I'm a big downloader and like to download stuff with 30 100Mb parts or more.  
That's why I got JDownloader so I could download all these things even faster.
Works fine in the day, but not in the night.  For some reason, it never works in the night and for every one that wasn't finished in the day had a "Connection error' and the download tab had a red look.  Can someone help me out on this?  It used to work fine in the night and I don't think there have been any major changes since then except my dad getting a new laptop.  Both my MAC and my dad's laptop use wireless to connect to the same verizon FIOS router.


----------



## icemanjc (Dec 2, 2008)

Do you user RapidShare or some other kind of file hosting?


----------



## ElDiabloConCaca (Dec 2, 2008)

Is your computer going to sleep at night?  If it sleeps, then no downloading will occur.


----------



## coolio2654 (Dec 2, 2008)

im using rapid share for most of my downloads, and I'm setting my comp to sleep in a few hours so some work can get done.  But nothing does


----------



## ElDiabloConCaca (Dec 2, 2008)

It could be RapidShare -- their downloading process is quite different from just downloading linked files on the internet.  They refuse more than one connection from any IP address at a time, and there's actually a JavaScript handler that starts the download for you -- there isn't a direct link to any file.

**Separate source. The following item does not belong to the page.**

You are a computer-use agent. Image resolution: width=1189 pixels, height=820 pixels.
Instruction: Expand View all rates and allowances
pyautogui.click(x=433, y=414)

Are you experiencing JDownloader failing on RapidShare with a RapidShare free account, or are you a paid member of RapidShare?

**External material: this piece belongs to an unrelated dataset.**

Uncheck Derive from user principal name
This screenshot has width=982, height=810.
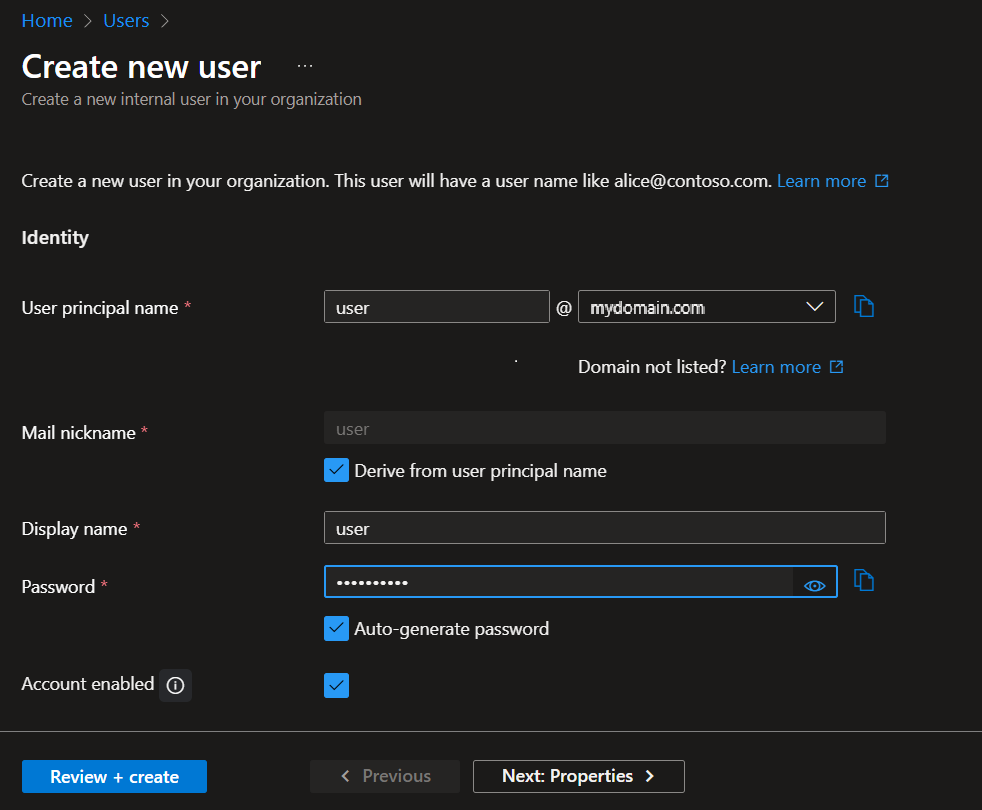click(337, 470)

I think the problem lies with RapidShare themselves, not with JDownloader.  Do other downloads, like things from Apple, work with JDownloader?

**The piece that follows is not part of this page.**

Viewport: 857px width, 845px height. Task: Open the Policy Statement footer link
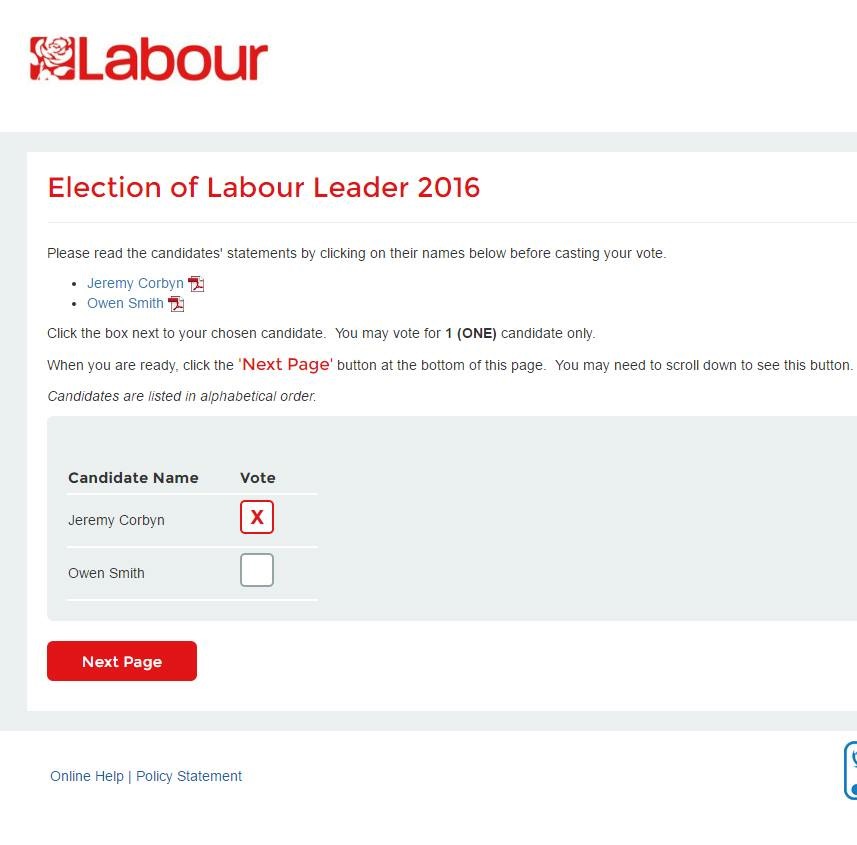189,776
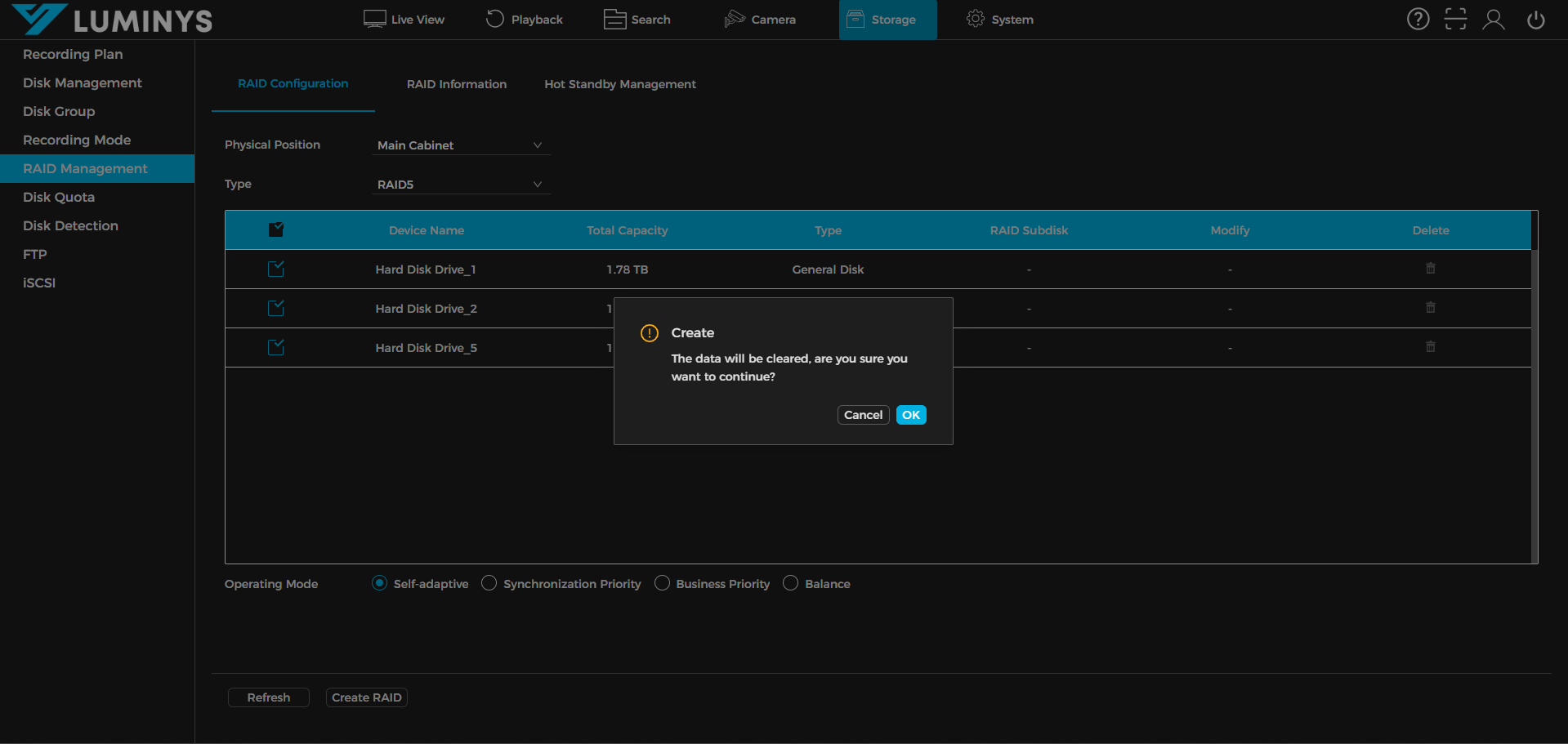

Edit: I see that JDownloader is specifically meant to work with download sites like RapidShare.  That leads me back to my first question about sleeping: can you adjust your "Energy Saver" preferences so that the computer does not go to sleep, then leave it on overnight and see if your downloads complete?


----------



## icemanjc (Dec 2, 2008)

Yah, it seems to be RapidShare, i've used RapidShare with JDownloader and when I used RapidShare free I always had problems. Then after I got RapidShare Premium it worked beautifully.


----------



## coolio2654 (Dec 2, 2008)

I'll try not to set my MAC to sleep.


----------



## MKD777 (Dec 22, 2008)

From this morning after upgrading jdownloader it does not open any more. Anyone has similar problems? I use OSX 10.5.6

Xmass greetings to everyone


----------